Otro mito es que todas las grasas del queso son malas. En realidad, se ha demostrado que no todas las grasas saturadas tienen los mismos efectos negativos en el cuerpo. De hecho, algunas grasas presentes en el queso pueden tener beneficios sobre la salud cardiovascular cuando se consumen dentro de un patrón alimentario saludable.
Así, el decir que el queso engorda como regla general es una simplificación incorrecta. No todos los quesos son iguales, no todos los cuerpos responden igual a la alimentación, y no todas las dietas consideran las mismas necesidades energéticas.

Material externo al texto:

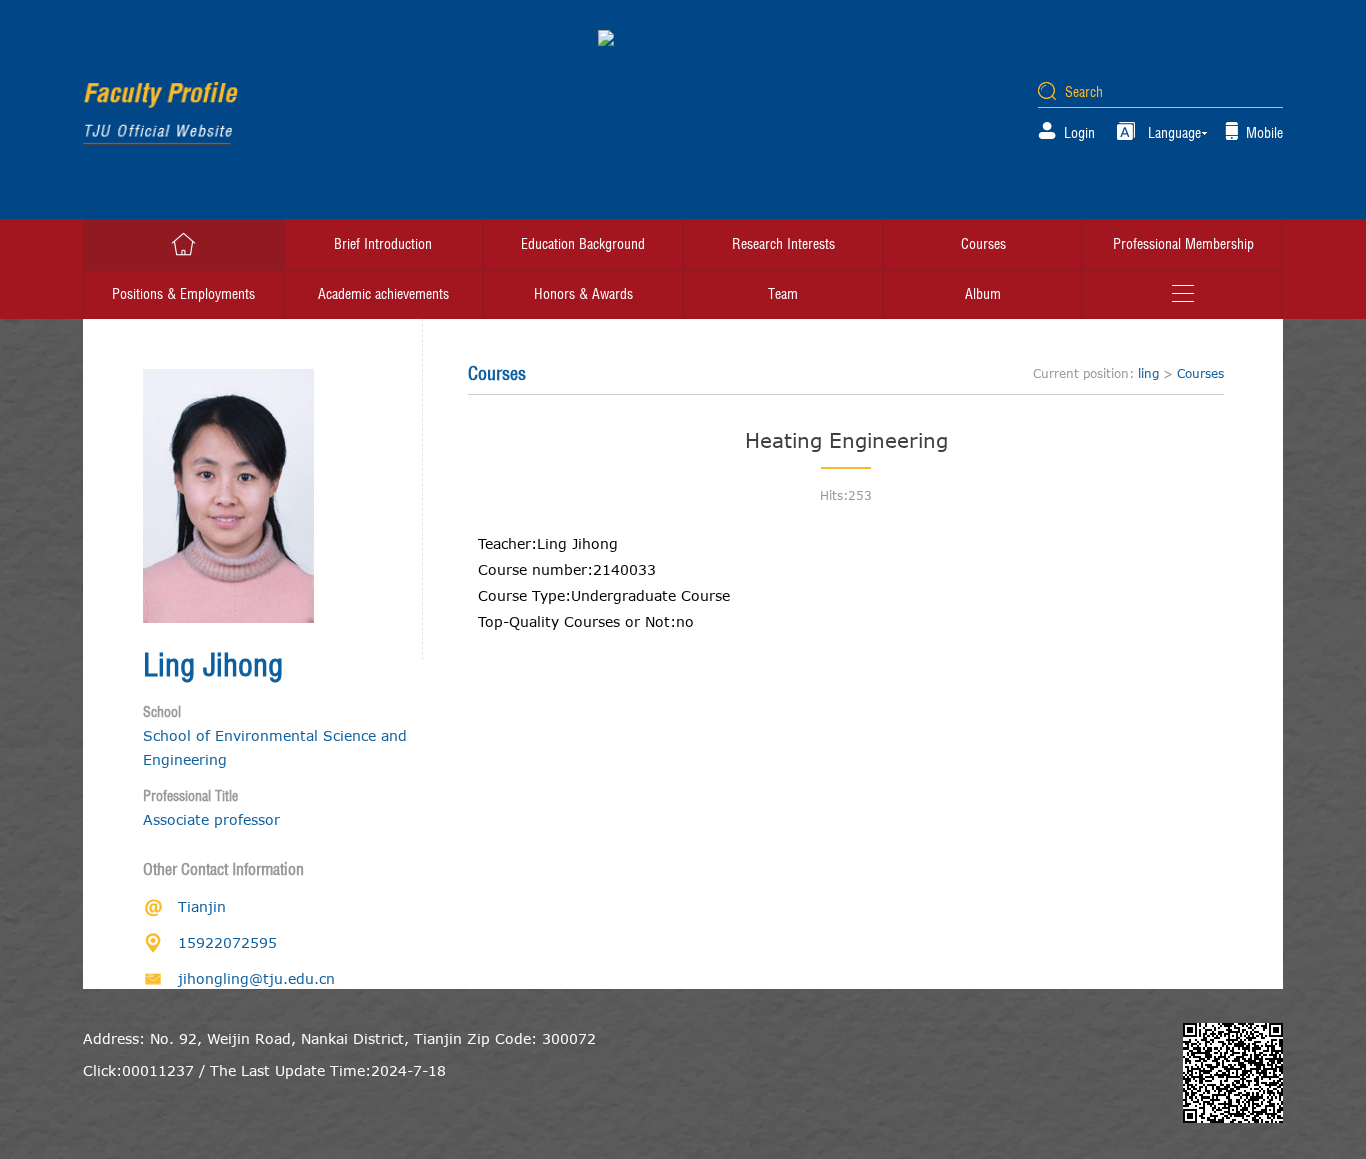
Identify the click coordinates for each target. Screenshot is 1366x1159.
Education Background (583, 244)
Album (983, 294)
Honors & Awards (583, 294)
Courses (983, 244)
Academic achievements (383, 294)
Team (783, 294)
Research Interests (783, 244)
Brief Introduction (383, 244)
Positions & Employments (183, 294)
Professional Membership (1183, 244)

El papel del queso en una dieta saludable
Integrar el queso como parte de una dieta controlada y balanceada puede ser muy beneficioso. Aporta nutrientes clave como el calcio, que ayuda a fortalecer los huesos; la vitamina D, que favorece su absorción; y las proteínas, necesarias para la regeneración y mantenimiento de los tejidos musculares.
Además, al ser un alimento sabroso, puede ayudar a que las comidas sean más satisfactorias y evitar la sensación de restricción o sacrificio general que pueden tener algunas dietas muy estrictas. La clave siempre será la moderación, elegir variedades más ligeras, y evitar combinarlo con alimentos ultraprocesados o muy calóricos.

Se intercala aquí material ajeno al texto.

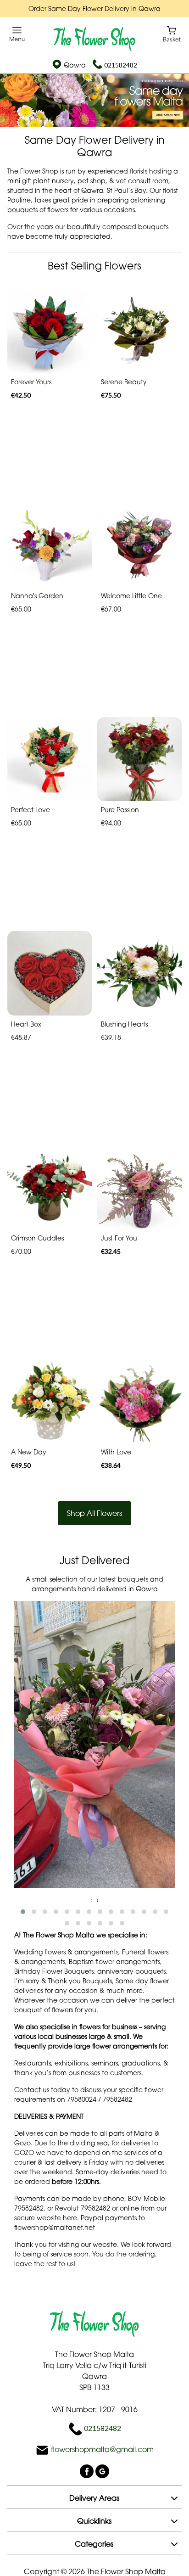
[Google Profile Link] (102, 2470)
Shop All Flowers (94, 1513)
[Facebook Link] (87, 2470)
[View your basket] (172, 33)
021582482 (120, 65)
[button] (22, 1911)
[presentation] (91, 1900)
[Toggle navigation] (17, 34)
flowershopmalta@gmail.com (102, 2449)
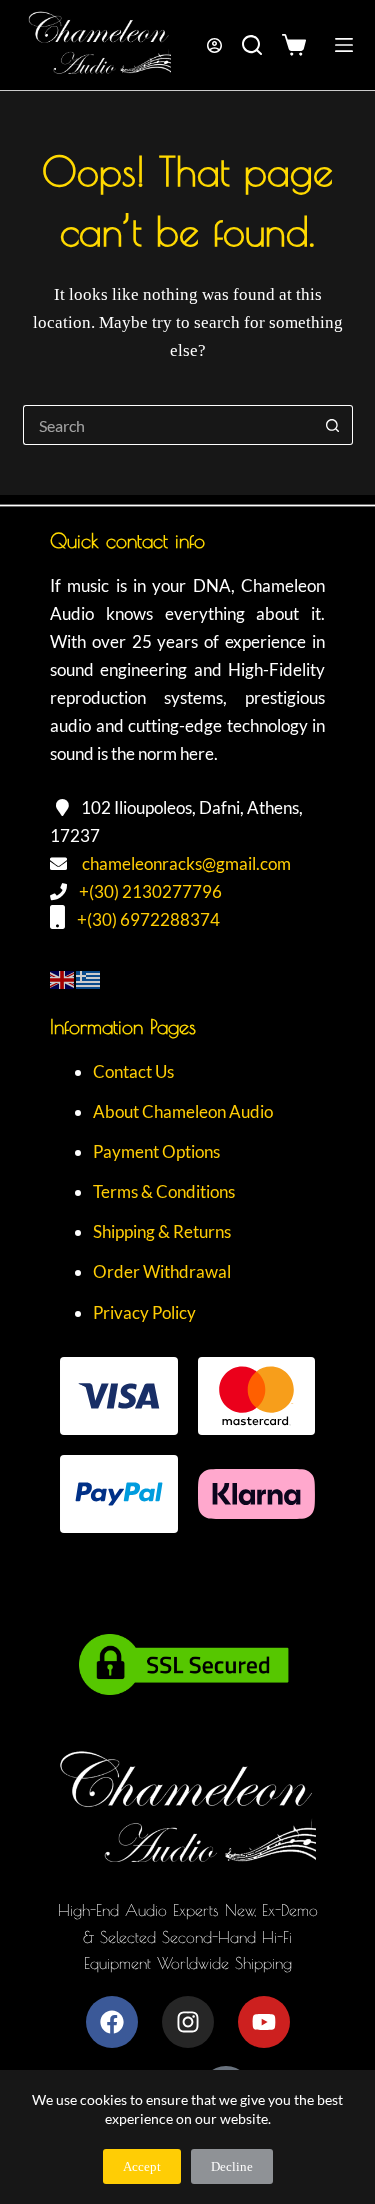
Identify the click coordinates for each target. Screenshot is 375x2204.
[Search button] (333, 425)
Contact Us (133, 1071)
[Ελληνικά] (89, 977)
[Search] (252, 45)
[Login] (214, 45)
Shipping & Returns (162, 1231)
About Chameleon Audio (183, 1111)
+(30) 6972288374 (148, 919)
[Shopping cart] (298, 45)
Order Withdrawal (162, 1271)
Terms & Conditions (164, 1191)
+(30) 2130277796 (150, 891)
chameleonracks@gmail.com (186, 863)
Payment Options (156, 1151)
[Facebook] (112, 2022)
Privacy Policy (144, 1312)
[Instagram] (188, 2022)
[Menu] (344, 45)
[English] (63, 977)
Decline (232, 2166)
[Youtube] (264, 2022)
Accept (142, 2166)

Consumido en el contexto de una alimentación variada, el queso no tiene porqué ser un enemigo del peso corporal. Al contrario, puede formar parte de una dieta rica en nutrientes, siempre que se elija adecuadamente y se moderen las porciones.
Preguntas y respuestas frecuentes sobre el queso y su influencia en el peso
¿El queso engorda si se come todos los días?
No necesariamente. Todo depende del tipo de queso, la cantidad consumida y el balance calórico diario. Si se incorpora en una dieta equilibrada, incluso su consumo diario puede no tener un impacto significativo en el peso.
¿Cuáles son los quesos menos calóricos?
Algunas opciones más ligeras incluyen el queso cottage, el ricotta bajo en grasa y la mozzarella light. Todos ellos tienen menos calorías y grasas que los quesos curados y son adecuados para dietas de pérdida de peso.
¿Puedo comer queso si estoy a dieta?
Sí, el queso puede incluirse en una dieta para adelgazar, siempre que se elijan versiones con bajo contenido graso, se controlen las porciones y se mantenga una alimentación balanceada en general.
¿Es mejor evitar el queso por la noche?
No hay evidencia científica que indique que comer queso en la noche cause más aumento de peso que hacerlo en otro momento del día. Lo más importante es no superar el total de calorías necesarias diarias.
¿Qué tipos de queso debo evitar si quiero bajar de peso?
Si el objetivo es bajar de peso, conviene limitar el consumo de quesos muy curados y grasos como el cheddar, el brie, el camembert o el roquefort, ya que son más calóricos y contienen más grasa saturada. Puedes sustituirlos por versiones más ligeras.
¿Es verdad que el queso da sensación de saciedad?
Sí. Por su contenido en proteínas y grasa, el queso puede aumentar la sensación de saciedad, lo cual puede favorecer el control del apetito si se consume con moderación.
¿Qué rol juega la grasa en la relación queso-peso corporal?
La grasa es uno de los componentes más energéticos del queso. Si bien aporta sabor, también es rica en calorías. No todas las grasas son malas, pero su exceso puede contribuir a aumentar de peso si no se compensa en la dieta.
¿Influye el tipo de leche usada en la grasa del queso?
Sí, el tipo de leche influye directamente. Los quesos elaborados con leche entera tendrán más contenido graso que los hechos con leche semidesnatada o desnatada. Elegir versiones reducidas en grasa puede ayudar al control de peso.